Just make sure you set up everything (SPF, DKIM, DMARC) correctly, including the PTR reverse lookup of your server ( really important ).

Key tip: warm up your ip(s). I use mailreach.co ( it has a USD 25/m cost ), reached near 100% deliverability in a month.

I now have barely have any maintenance to do. It just works.

3 comments

> Just make sure you set up everything (SPF, DKIM, DMARC) correctly, including the PTR reverse lookup of your server ( really important ).

I don't know much about mail server and this must be how people feel when they watch Hollywood movie hacker moment

It's mostly DNS records. Postal Server has good documentation and tools helping you set up quite everything in their UI.

It seems Stalwart also makes it easy in their UI based on the gif in the post. You can see at some point a list of DNS entries to update.

The only missing thing in all these is the PTR record which needs to be set up at the hosting level.

A good tool to check if everything is OK is https://www.mail-tester.com/

It's not that hard, and less work than it used to be.

Most of the movie hacker moment is often people who want to setup and configure and maintain each component of an email server manually, compared to a reasonably compiled package to allow more administration of it.

If this package isn't someone's cup of tea, products like MDaemon continue to exist and crush it for self-hosting email using a windows server just fine for the past 15-20y.

Postal is not very well maintained, I don't think it's a wise choice to use it if alternatives exist.
Why? Last commit on main branch was 3 weeks ago.

It's not perfect ( a bit slow ), but really easy to set up and configure. Which was the main draw.

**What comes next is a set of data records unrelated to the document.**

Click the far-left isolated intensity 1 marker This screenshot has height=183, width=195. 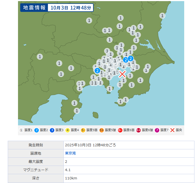40,57
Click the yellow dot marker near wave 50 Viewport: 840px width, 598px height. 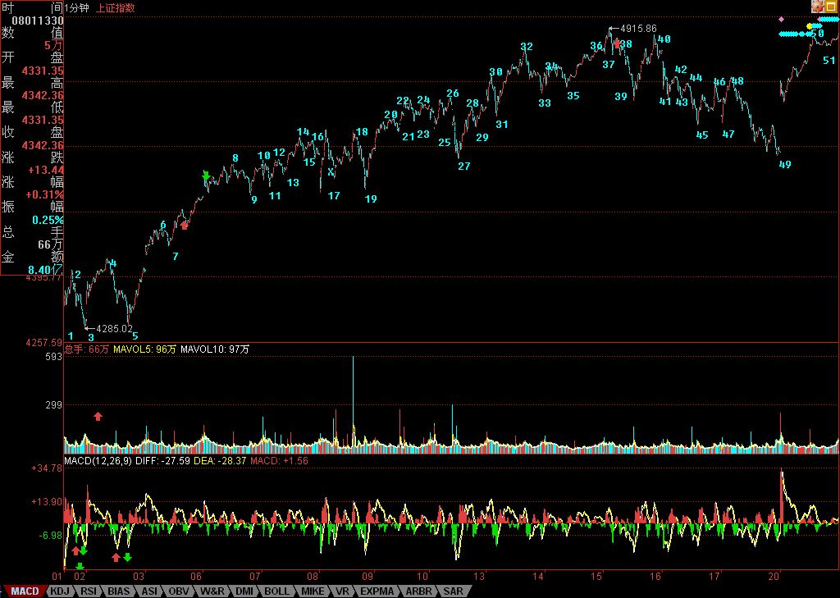coord(809,26)
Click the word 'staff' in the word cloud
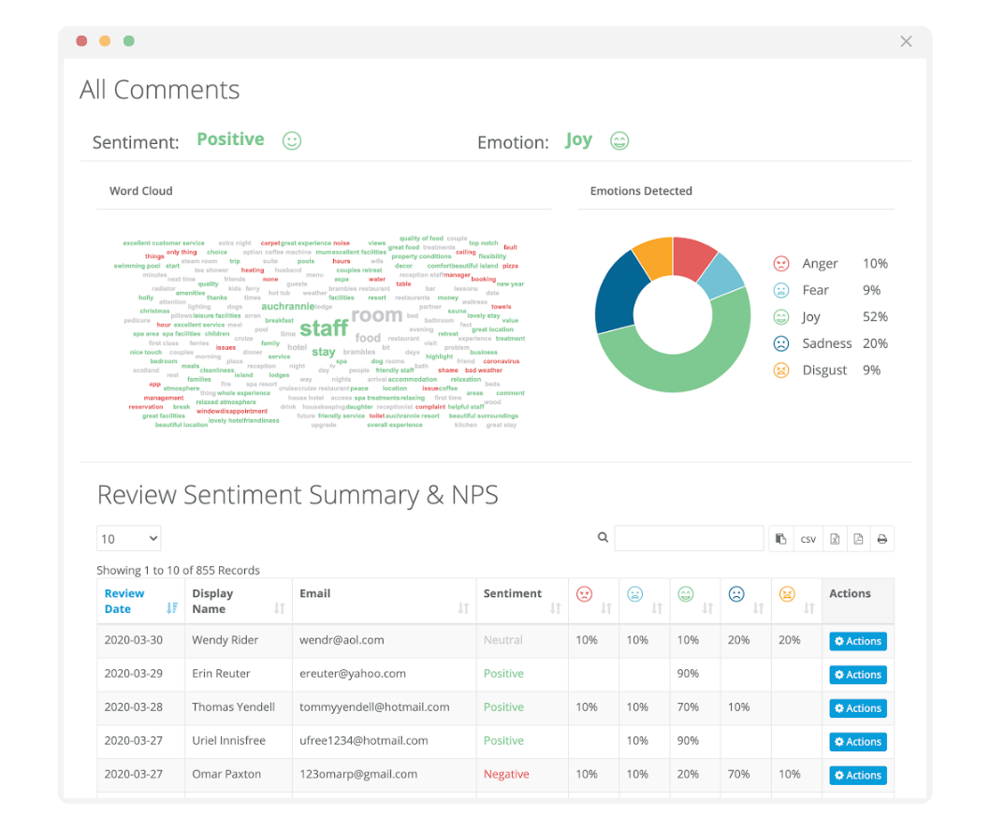Viewport: 990px width, 830px height. tap(324, 328)
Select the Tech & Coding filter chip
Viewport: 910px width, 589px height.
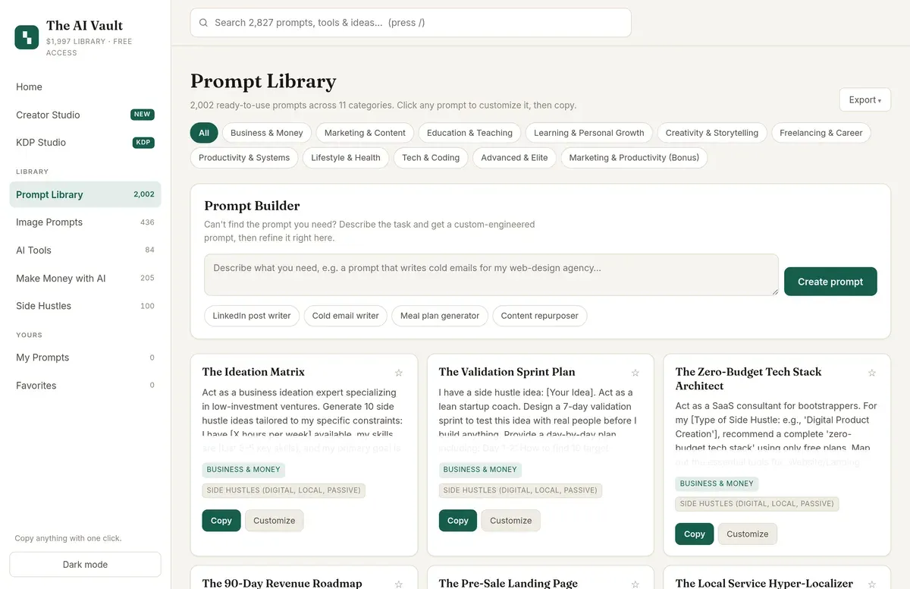click(431, 158)
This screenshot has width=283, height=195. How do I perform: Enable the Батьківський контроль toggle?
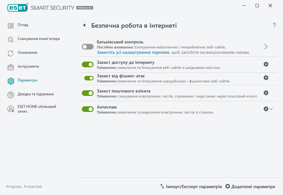(x=87, y=47)
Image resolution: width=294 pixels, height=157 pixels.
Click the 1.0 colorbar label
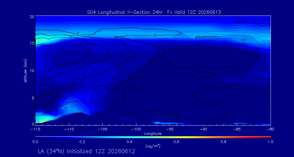pos(270,142)
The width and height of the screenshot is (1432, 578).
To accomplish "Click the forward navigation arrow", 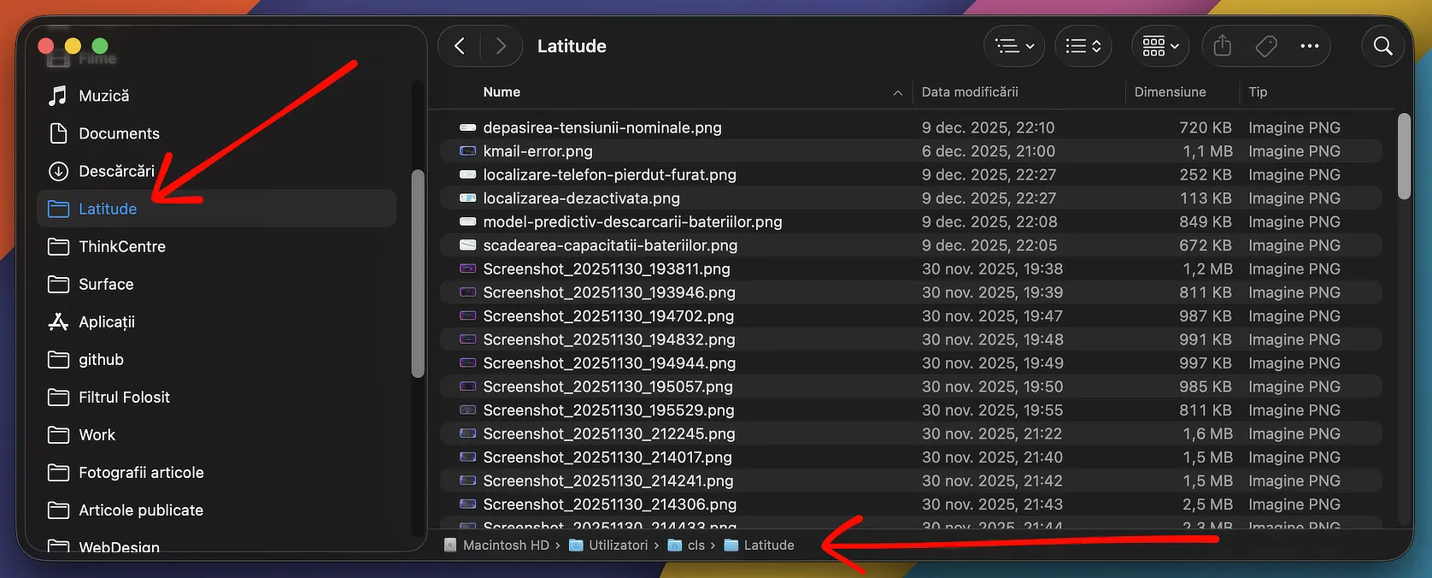I will [x=501, y=46].
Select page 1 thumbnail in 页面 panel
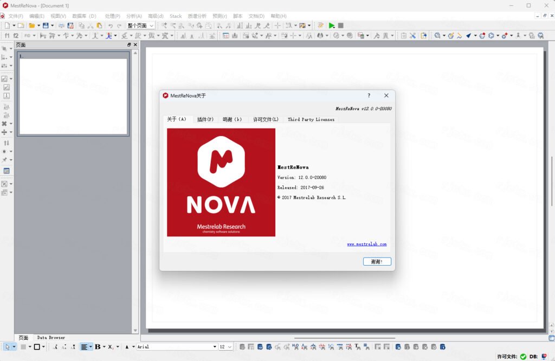The width and height of the screenshot is (555, 361). (x=73, y=94)
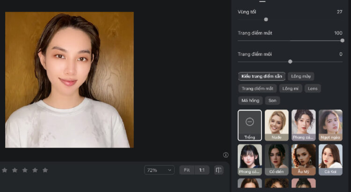This screenshot has width=351, height=192.
Task: Click the Fit zoom button
Action: (x=187, y=170)
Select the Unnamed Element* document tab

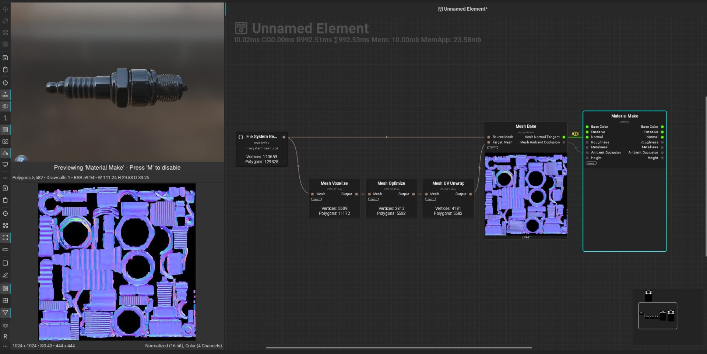462,9
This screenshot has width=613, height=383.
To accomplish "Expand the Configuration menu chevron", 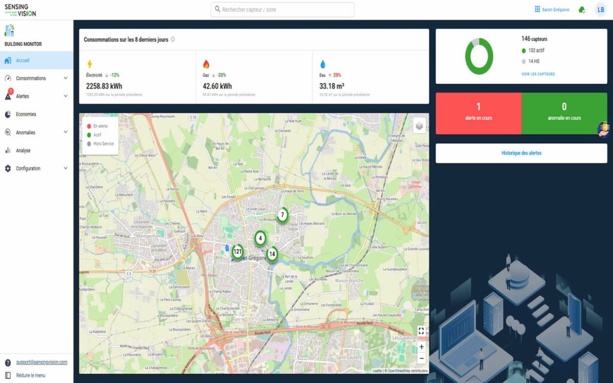I will tap(66, 168).
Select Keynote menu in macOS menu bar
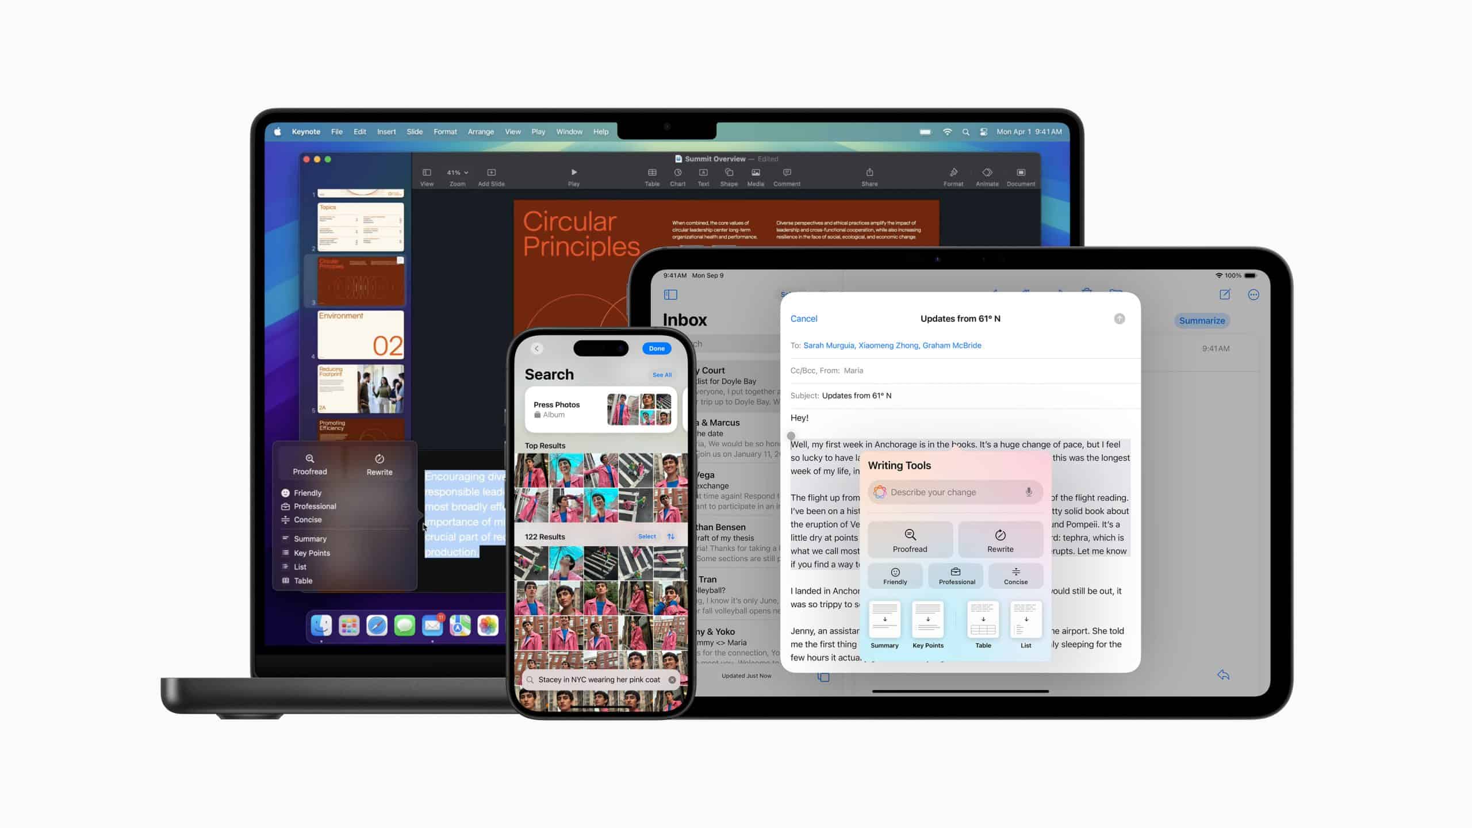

Thanks! Wdym by warm up your ips? How does mailreach relate to the setup?
What email warming services do is they create activity between your server and hundreds of email accounts they manage on major ISPs and they make sure to click on "not spam" if it falls under spam, and try to bring your emails to the main inbox.

It's a bit of a grey area thing in fairness.

If service providers don't already detect such users it's quite guaranteed that they will in the future.

Trying to game the system is frowned upon in all cases.

Oh cool. So that's what mailreach does? Sounds great tbh
Sounds malicious.
Not inherently. Whole IP blocks seem more or less black-listed by Google and Microsoft. So if you happen to get a server in that block, you can't send email.